> What you should do
Your reply must be one number: the count of lines in the data below that contain "computer".

(Records from a data collection)
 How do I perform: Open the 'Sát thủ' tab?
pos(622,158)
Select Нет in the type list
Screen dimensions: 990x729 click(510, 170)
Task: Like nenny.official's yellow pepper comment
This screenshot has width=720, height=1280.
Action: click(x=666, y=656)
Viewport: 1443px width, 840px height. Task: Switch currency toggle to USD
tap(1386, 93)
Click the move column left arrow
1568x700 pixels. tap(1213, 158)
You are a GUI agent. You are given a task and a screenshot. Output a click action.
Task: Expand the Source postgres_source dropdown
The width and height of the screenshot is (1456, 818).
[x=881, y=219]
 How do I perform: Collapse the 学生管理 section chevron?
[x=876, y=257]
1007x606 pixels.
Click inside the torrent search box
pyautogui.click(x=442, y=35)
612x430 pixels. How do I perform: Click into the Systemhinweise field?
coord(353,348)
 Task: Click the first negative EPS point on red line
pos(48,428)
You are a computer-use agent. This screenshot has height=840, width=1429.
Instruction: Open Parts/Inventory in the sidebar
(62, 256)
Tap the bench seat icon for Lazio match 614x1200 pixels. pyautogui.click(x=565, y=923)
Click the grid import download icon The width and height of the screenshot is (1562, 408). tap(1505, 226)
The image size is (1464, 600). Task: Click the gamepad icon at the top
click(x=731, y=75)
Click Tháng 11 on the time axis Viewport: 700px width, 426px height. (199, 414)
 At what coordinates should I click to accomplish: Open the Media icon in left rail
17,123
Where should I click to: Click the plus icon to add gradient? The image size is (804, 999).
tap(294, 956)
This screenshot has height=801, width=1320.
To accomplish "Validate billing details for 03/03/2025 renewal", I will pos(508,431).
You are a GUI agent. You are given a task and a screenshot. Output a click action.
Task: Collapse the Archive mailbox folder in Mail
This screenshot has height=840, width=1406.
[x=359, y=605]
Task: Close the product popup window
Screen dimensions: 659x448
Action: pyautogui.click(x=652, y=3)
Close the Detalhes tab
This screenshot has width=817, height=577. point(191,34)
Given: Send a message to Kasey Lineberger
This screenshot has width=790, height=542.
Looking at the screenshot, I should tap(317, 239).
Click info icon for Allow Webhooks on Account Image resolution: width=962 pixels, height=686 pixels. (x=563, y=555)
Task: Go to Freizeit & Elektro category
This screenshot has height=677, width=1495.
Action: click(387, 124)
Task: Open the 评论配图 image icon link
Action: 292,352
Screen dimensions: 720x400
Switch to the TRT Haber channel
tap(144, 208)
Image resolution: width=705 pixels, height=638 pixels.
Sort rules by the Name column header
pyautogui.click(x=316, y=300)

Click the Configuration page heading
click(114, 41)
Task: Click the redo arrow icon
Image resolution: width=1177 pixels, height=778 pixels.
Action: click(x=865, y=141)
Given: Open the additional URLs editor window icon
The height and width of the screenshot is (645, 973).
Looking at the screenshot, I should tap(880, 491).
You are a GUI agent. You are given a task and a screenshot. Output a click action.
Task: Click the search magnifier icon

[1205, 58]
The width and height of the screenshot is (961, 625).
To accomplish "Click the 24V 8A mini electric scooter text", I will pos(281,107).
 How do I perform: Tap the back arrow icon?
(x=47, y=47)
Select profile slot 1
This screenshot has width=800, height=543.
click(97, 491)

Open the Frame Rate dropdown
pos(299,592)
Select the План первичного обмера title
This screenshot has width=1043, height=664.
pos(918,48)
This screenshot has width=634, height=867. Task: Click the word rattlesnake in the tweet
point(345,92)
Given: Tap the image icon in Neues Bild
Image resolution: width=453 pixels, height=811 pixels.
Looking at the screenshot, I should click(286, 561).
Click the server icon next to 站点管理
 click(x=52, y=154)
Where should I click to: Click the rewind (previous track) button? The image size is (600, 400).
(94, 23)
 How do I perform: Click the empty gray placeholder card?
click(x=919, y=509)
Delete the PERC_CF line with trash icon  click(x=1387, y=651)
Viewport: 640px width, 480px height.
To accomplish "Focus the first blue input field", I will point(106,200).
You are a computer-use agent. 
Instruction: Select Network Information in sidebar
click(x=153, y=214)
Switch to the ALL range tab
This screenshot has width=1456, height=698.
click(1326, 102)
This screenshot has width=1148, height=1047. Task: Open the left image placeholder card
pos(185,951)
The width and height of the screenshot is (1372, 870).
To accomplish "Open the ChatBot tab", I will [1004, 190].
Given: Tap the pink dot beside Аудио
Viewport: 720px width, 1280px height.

> Response below
2